* _Yazılı yönerge 1_
Okuma parçasına göre anlatıcı kahvesinde neyi azaltıyor?

8 Nisan 2014 Salı

gece nöbeti*

   Evinin bahçesinden öylece sebepsiz kaçmış kediler gibi dolanıyorum sokakta. Amaçsızım. Bunun farkına vardıkça içimi önce bir sıkıntı sonra tarif edilmez bir huzur kaplıyor. Bana verilmiş bir ömür istediğim gibi kullanmak hakkım diyorum, kestirip atıyorum sesini çıkaramıyor içimdeki cüceler.
  
  İnsanların hızına oldum olası yetişmekte güçlük çekiyorum. Çoğu zaman yetişemiyorum onlarda arkalarına bakmıyor. Bazı şeyleri anlamak için feda edilmesi gerekenler anlayacağıma değmiyor, çok sonra anlıyorum çok zaman pişman oluyorum. unutmak fiiline bu kadar derin anlamı yükleyen bir zihne sahip olduğum için, o anlama katkıda bulunan yüzlerce film, yüzlerce kitap olduğu için -sağlam bir kale sayılır uykusuz geçiriyorum bazı geceleri.  kahvemde şekeri azaltıyorum artık. Günden güne hayattan daha fazla tat almayı bekliyorum mucizelere tanıklık etmek istemiyorum onları yaşamak istiyorum. Ah Tanrım fazla mı sessiz konuşuyorum? fazla mı uzaktayım sana? beni önce affet Tanrım sonra bir mucize her türlüsü kabul. Bir tırtıl kozasının içince yaşamaya bile razıyım ama mucize tırtılın kelebek olması değil mi Tanrım. Fazlaca istekte bulunuyorum işte böyle geceleri. Bozuk plak gibi kendini tekrarlayıp duran sarhoşlara benziyorum, keşke onlar gibi umarsızca güle bilsemde. sarhoşken mutluysa insan sorun dünya değil, biraz diğer insanlarda ve hepimiz o diğeriz aslında. cümlenin sonu dünyayı değiştirmeye kendinden başlamalı insan diye bitmeli türkçenin test sorularına göre. Hayatın çoktan seçmeli ihtimalleri sadece o kağıtlarda rastladı bana diğer hepsi tokat gibi indi suratıma. Yeni biçilmiş yemyeşil bahçeler gibi sevimliliğimi yitirip bütün gizlediklerimi açığa çıkardım öyle anlarda. insanlar yakınlaşırken yakınlaşması da gerekirken -yakınlaşılan ben oluyorum ben daha da uzaklaştım. Dibe doğru bir yolculuğa başlamıştım her gün daha da emin oluyordum buna. Yakamdan tutup "bu senin hayatın söylediklerini unutma" diyecek birini arıyordum, belki de mucizenin ta kendisini ama hiç gücüm yoktu.

* _Çıkarılan veriler_
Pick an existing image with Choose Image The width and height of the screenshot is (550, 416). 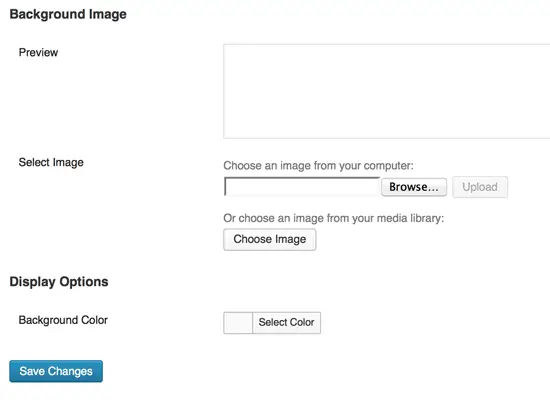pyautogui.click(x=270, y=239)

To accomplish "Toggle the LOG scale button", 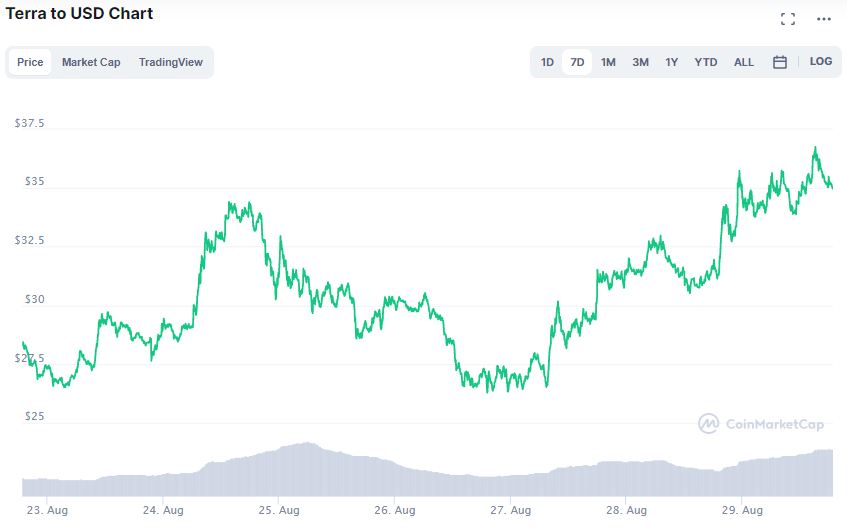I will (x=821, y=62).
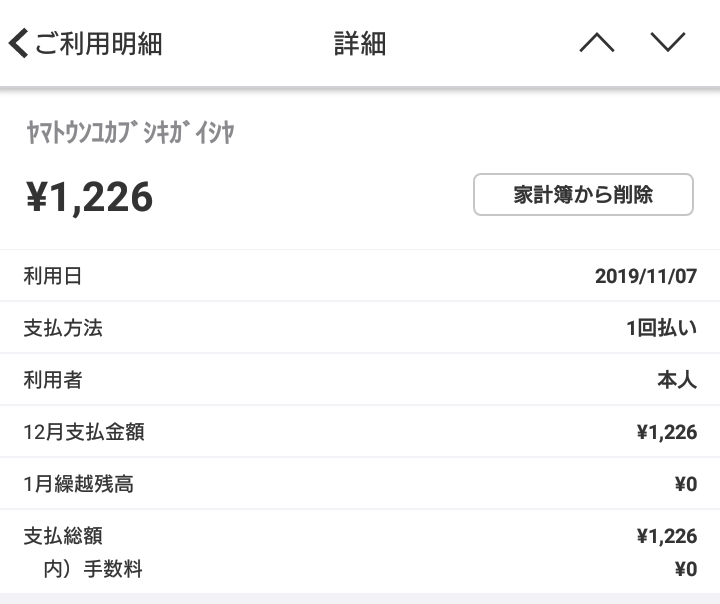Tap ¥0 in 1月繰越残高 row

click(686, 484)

--

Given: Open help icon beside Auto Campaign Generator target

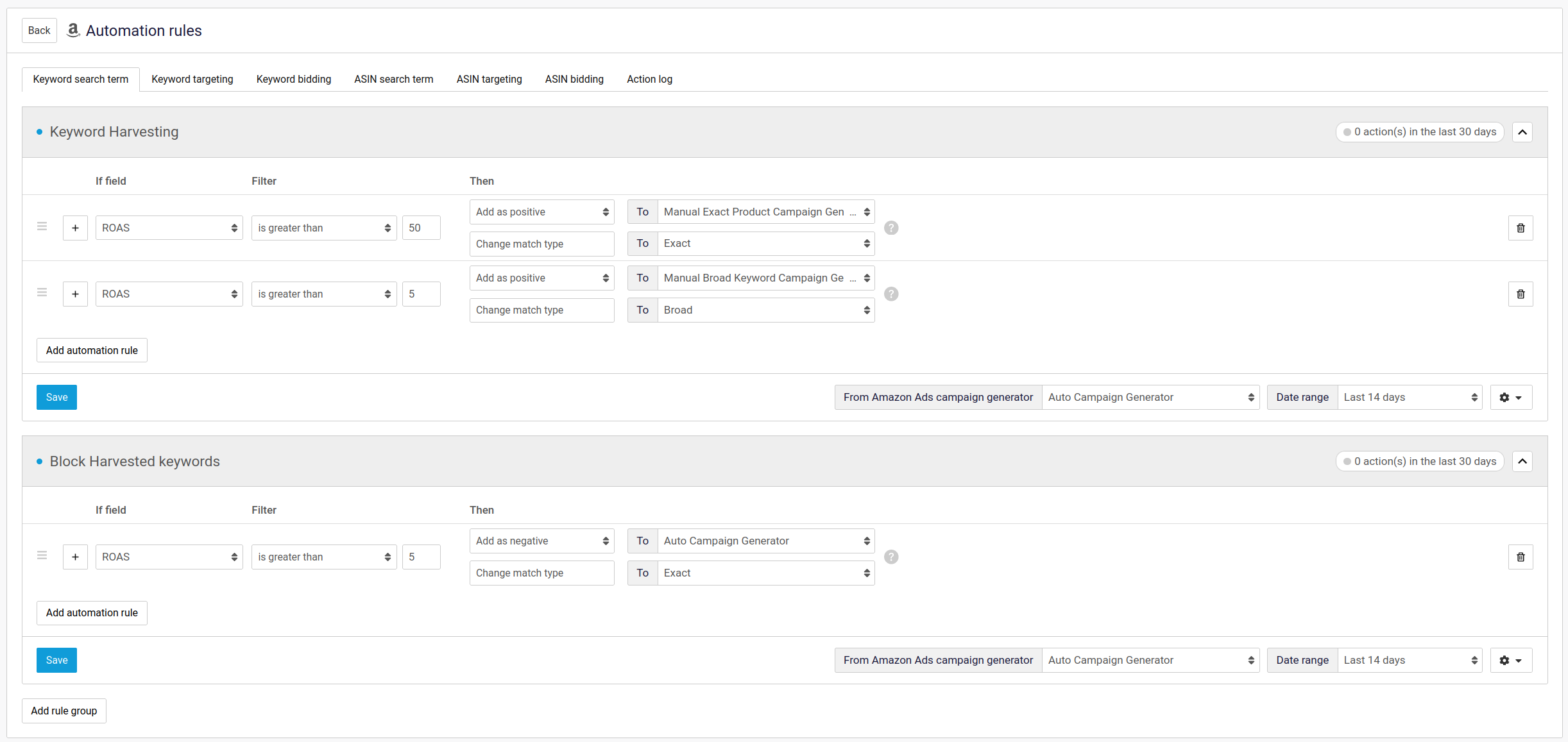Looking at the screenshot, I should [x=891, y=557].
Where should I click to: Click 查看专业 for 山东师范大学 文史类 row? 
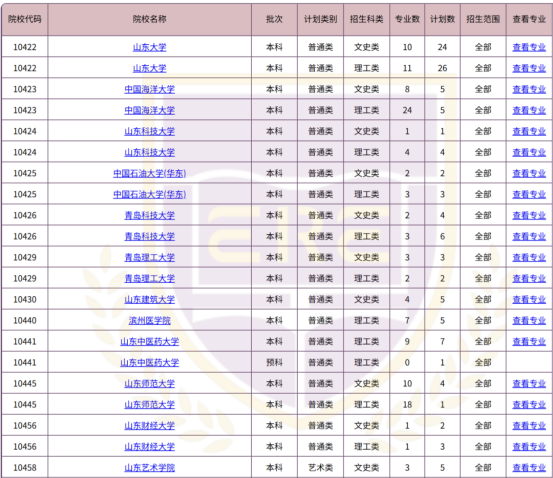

* _Yazılı yönerge 2_
Kayıtlarda "Given: Open help" ifadesinin geçtiği satırdan başlayıp "Where should I" ifadesinin geçtiği satırda biten bölümü, iki uç satır da dahil, olduğu gibi kopyala. Resimleri cevaba alma.

* _Tam çıktı 1_
Anlatıcı kahvesindeki şekeri azaltıyor.

* _Tam çıktı 2_
Given: Open help icon beside Auto Campaign Generator target

Looking at the screenshot, I should [x=891, y=557].
Where should I click to: Click 查看专业 for 山东师范大学 文史类 row? 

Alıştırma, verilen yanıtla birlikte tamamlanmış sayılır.